Wednesday, November 4, 2009
BBEdit 9.3 has a bunch of neat additions:
- Live multi-file search results.
- Awesome new bbfind command-line tool.
- I can now open a the multi-file search for the current project or disk browser with a single keypress.
- Dropping a folder on BBEdit can now create a temporary project (like in TextMate).
- Quick Look in projects and disk browsers.
- Per-language tags files to store common completions.
- A language module for Makefiles (very rudimentary coloring, though).
Tuesday, November 3, 2009
Andy Finnell:
The ASObj
function creates an ASObject
proxy object for any NSObject that implements objectSpecifier
. invokeCommand
takes care of marshalling the parameters into an AppleEvent, sending it, and unmarshalling the return value into an NSObject. The name of the command is the name of the name used in AppleScript, not the Cocoa implementation.
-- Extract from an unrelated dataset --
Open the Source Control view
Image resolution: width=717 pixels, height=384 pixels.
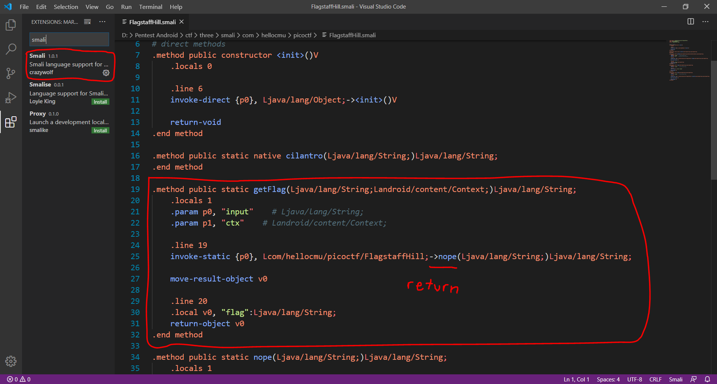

Then his controllers use the proxy objects to talk to the model through AppleScript.
Eric Bangeman:
If you want to right-click, you’ll need to get used to lifting your left-most finger off of the mouse in order for it to register correctly. If you have an Apple Mouse, you’ll already be used to it—I do it without thinking, but that doesn’t change the fact that lifting your index finger into the air so your middle finger can click is a more stressful position for your hand.
I use a Mighty Mouse with the main surface set as the primary button and the scroll ball set as the secondary button. This frees me from worrying about which side of the mouse I’m clicking and which finger I’m using, as my hand will be in different positions depending on whether I was using the scroll ball to scroll.
Mac Mouse
Pierre Igot:
How is the user supposed to “know” and remember intuitively that click-through now only works in icon view mode and not in list view mode and column view mode? And how is the user supposed to “know” and remember intuitively that, even though click-through no longer works, “double-click-through” (to coin a phrase) still does?
Lukas Mathis:
I believe click-through in Mac OS X is fundamentally broken. It should be turned off for all interface elements, except for a few standard elements which always receive click-through and have hover states to clearly indicate that they are clickable.
Chris Clark:
I believe click-through should be disabled entirely.
Either would be fine with me. As Clark points out, you can hold down the Command key to indicate that you do want click-through.